[Vorliegender Text]
****

Weihwasserschaden

19 03 2009

Die Kommission stellte noch einmal fest, dass gut drei Milliarden Menschen nicht über sauberes Trinkwasser verfügten, sofern sie überhaupt Zugang zu Wasser hätten. Die Zahl war erwartbar. Sie wurde veröffentlicht, erhielt kaum Aufmerksamkeit und geriet knapp drei Tage später in Vergessenheit. Eine Menge von Menschen, einer europäischen Kleinstadt vergleichbar, hatte sich inzwischen an diversen Erregern infiziert, nicht wenige von ihnen waren ohne Kenntnisnahme der Weltöffentlichkeit erwartungsgemäß verstorben. Die internationale Wasserkonferenz in Mombasa stand vor der Tür. Man würde noch genug Zeit finden, während der Veranstaltung in flammenden Sonntagsreden genug Bedauern abzusondern, wenn es nur ausreichend natriumarmes Wasser ohne Kohlensäure zum Ausspülen der Espressotässchen geben würde.

****

[Vorliegende Angaben]

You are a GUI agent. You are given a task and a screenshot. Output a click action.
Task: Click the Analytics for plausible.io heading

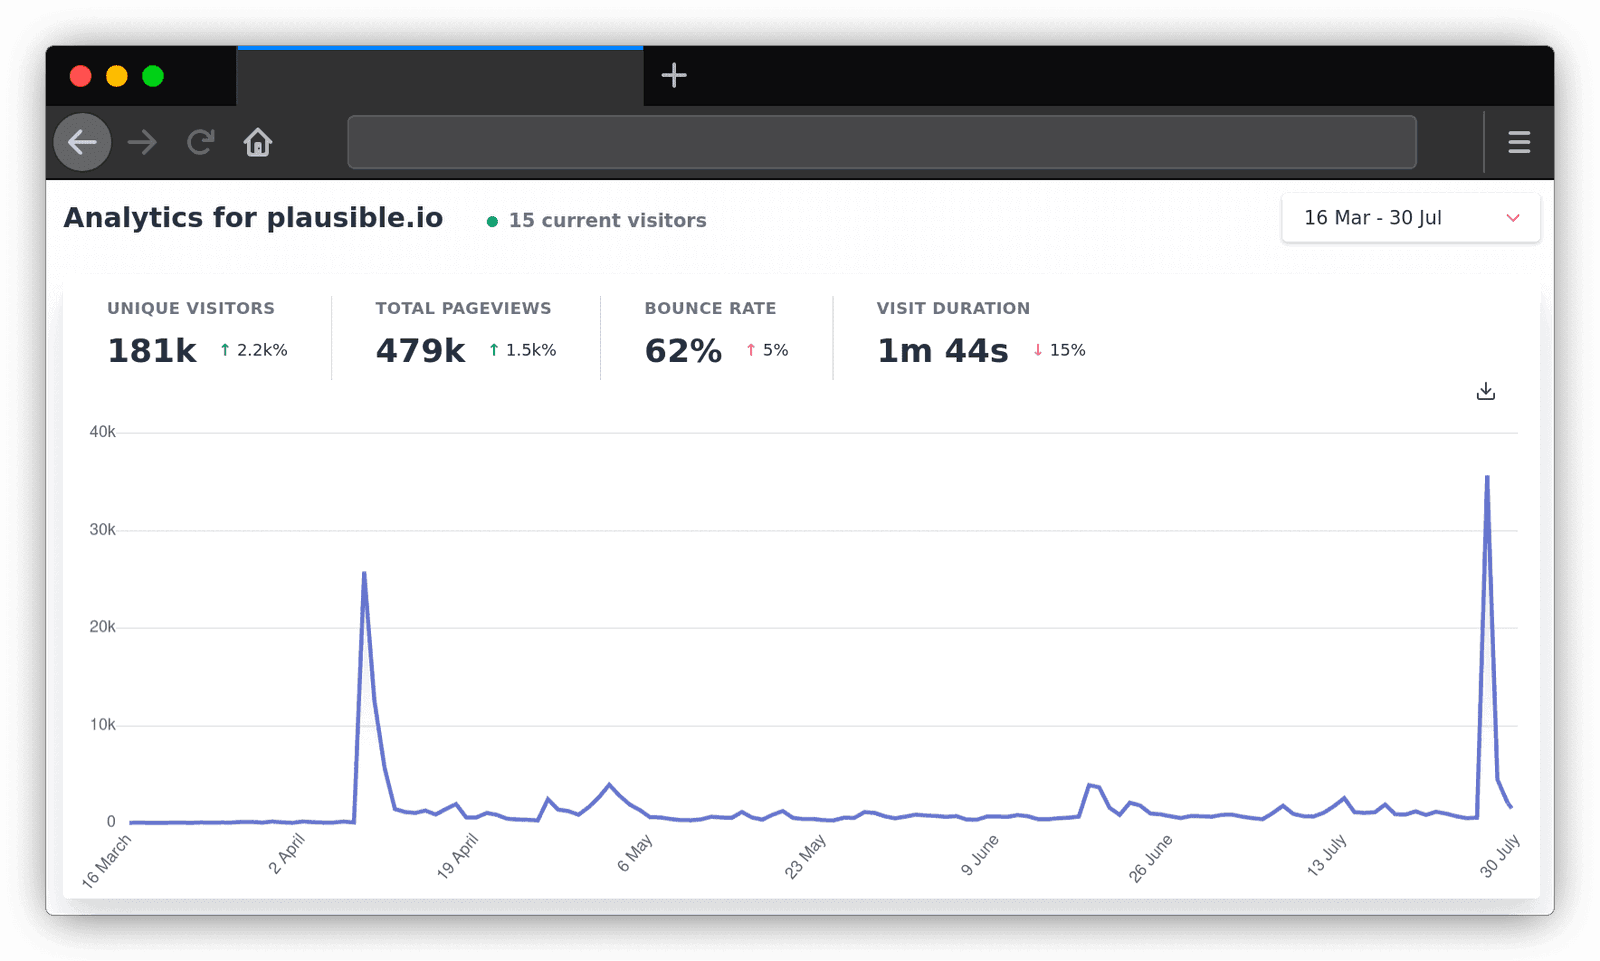(x=253, y=217)
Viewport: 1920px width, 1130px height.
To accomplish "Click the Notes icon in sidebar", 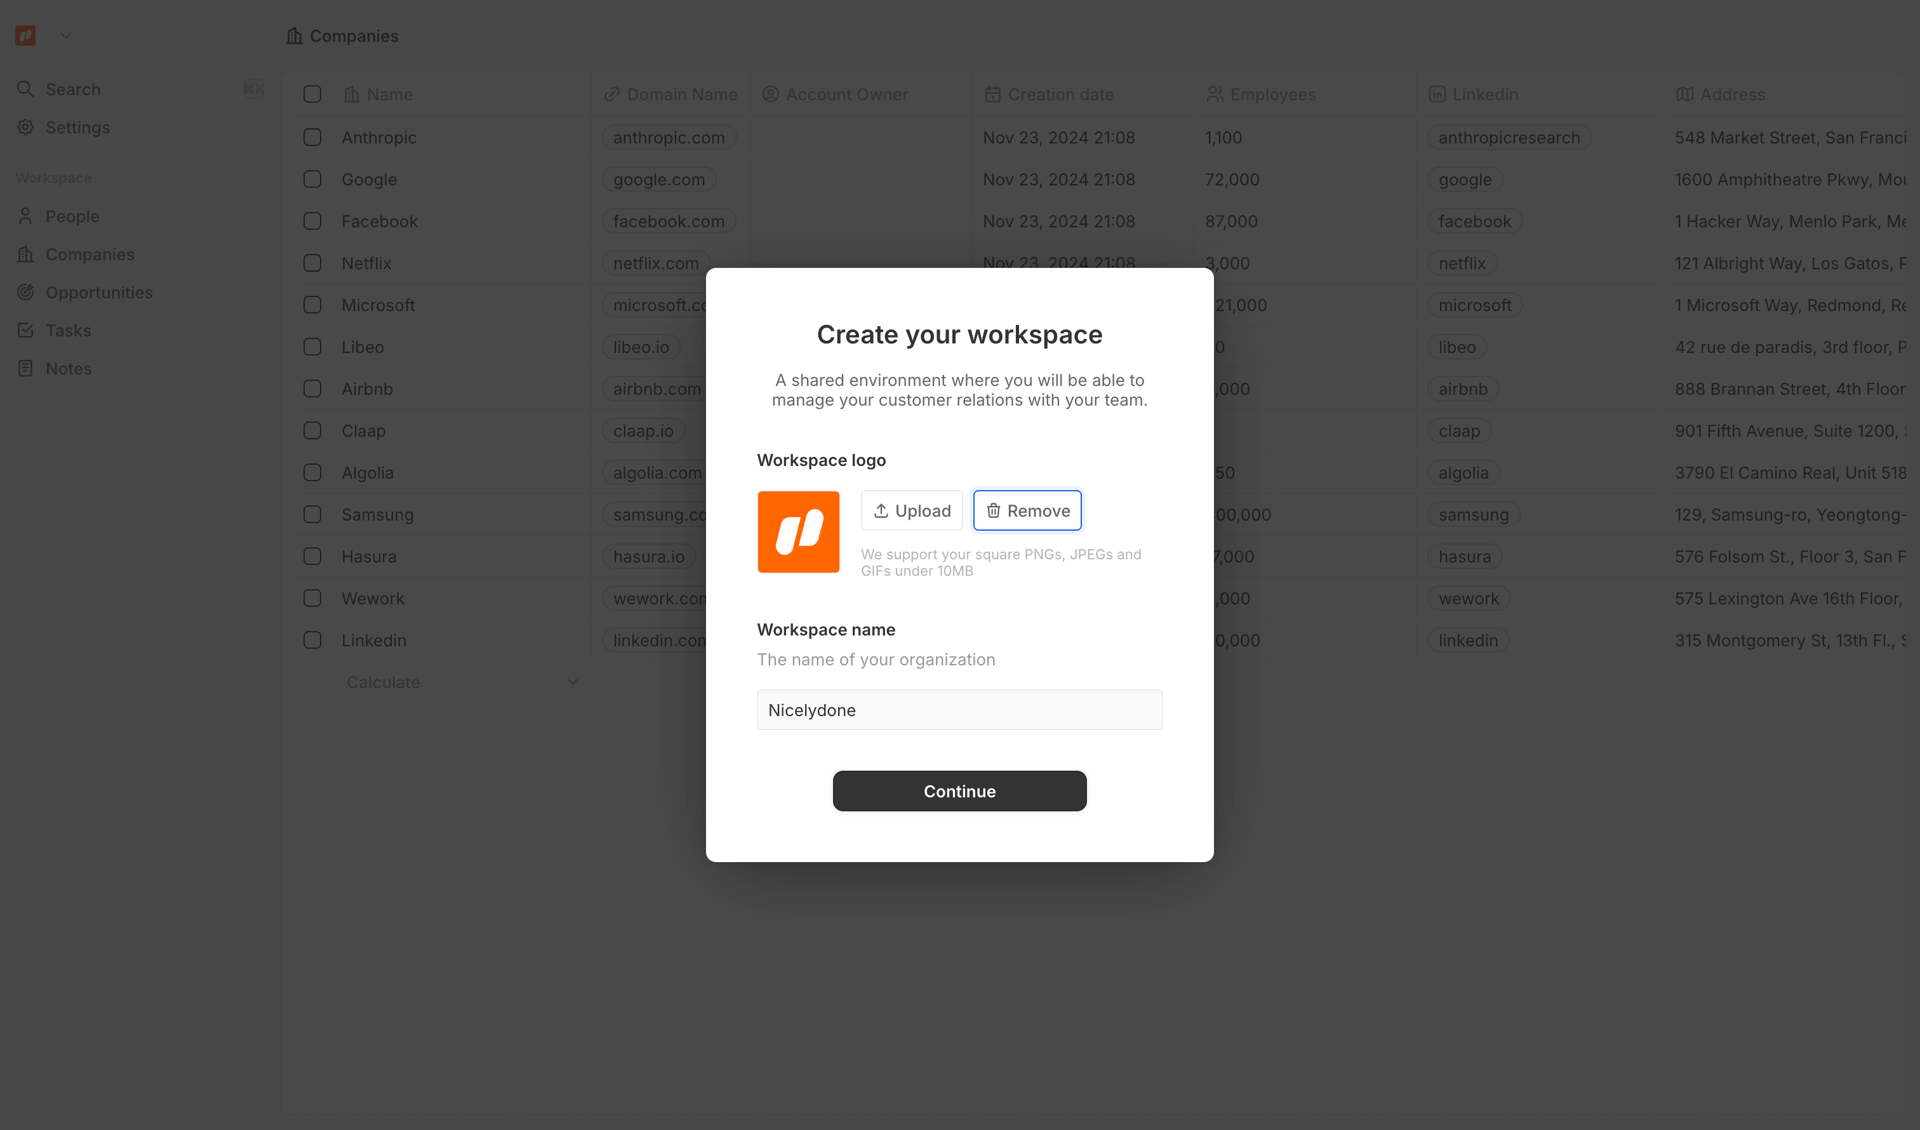I will 26,368.
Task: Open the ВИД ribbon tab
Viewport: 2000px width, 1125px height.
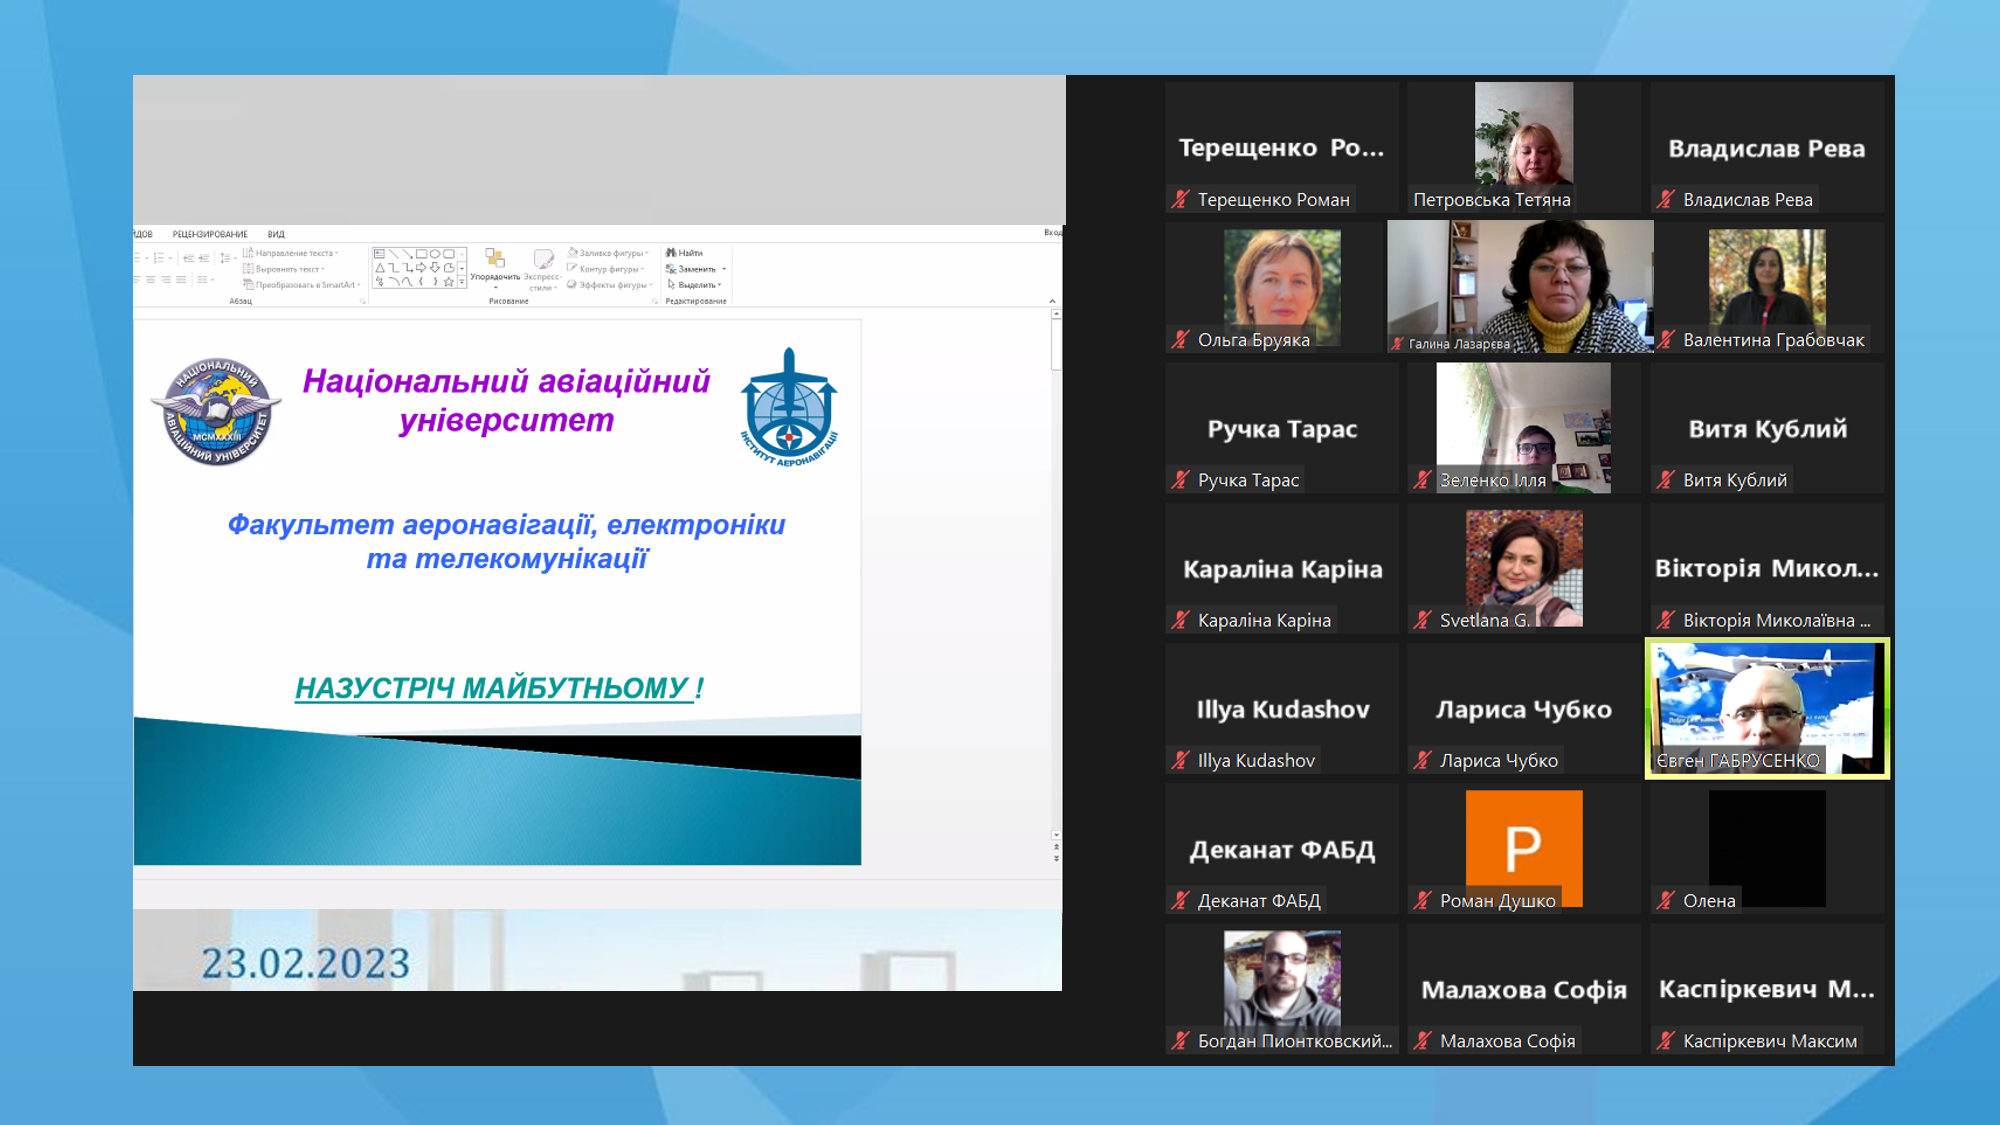Action: tap(276, 234)
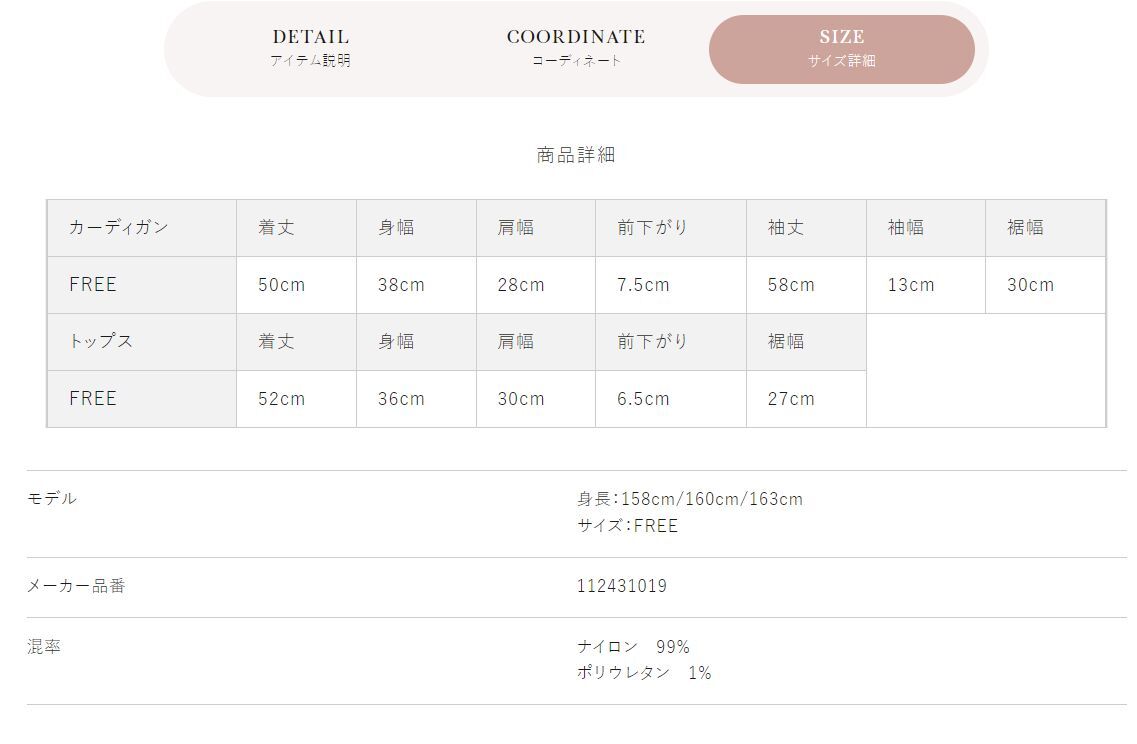Select the cardigan 着丈 50cm cell

[297, 285]
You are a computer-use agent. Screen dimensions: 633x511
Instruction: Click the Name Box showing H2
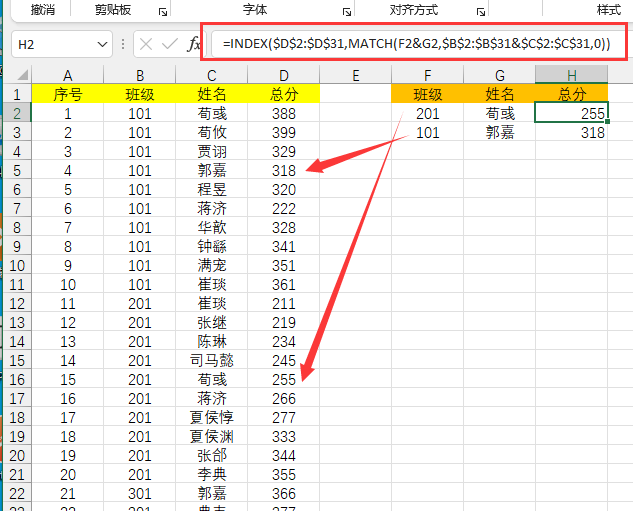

****

[Gestellte Aufgabe]
Schreiben Sie aus dem Text über fehlendes Trinkwasser die Stelle wortgetreu ab, die mit „Weihwasserschaden“ beginnt und bis einschließlich „Espressotässchen geben würde.“ reicht.

[Vollständige Antwort]
Weihwasserschaden

19 03 2009

Die Kommission stellte noch einmal fest, dass gut drei Milliarden Menschen nicht über sauberes Trinkwasser verfügten, sofern sie überhaupt Zugang zu Wasser hätten. Die Zahl war erwartbar. Sie wurde veröffentlicht, erhielt kaum Aufmerksamkeit und geriet knapp drei Tage später in Vergessenheit. Eine Menge von Menschen, einer europäischen Kleinstadt vergleichbar, hatte sich inzwischen an diversen Erregern infiziert, nicht wenige von ihnen waren ohne Kenntnisnahme der Weltöffentlichkeit erwartungsgemäß verstorben. Die internationale Wasserkonferenz in Mombasa stand vor der Tür. Man würde noch genug Zeit finden, während der Veranstaltung in flammenden Sonntagsreden genug Bedauern abzusondern, wenn es nur ausreichend natriumarmes Wasser ohne Kohlensäure zum Ausspülen der Espressotässchen geben würde.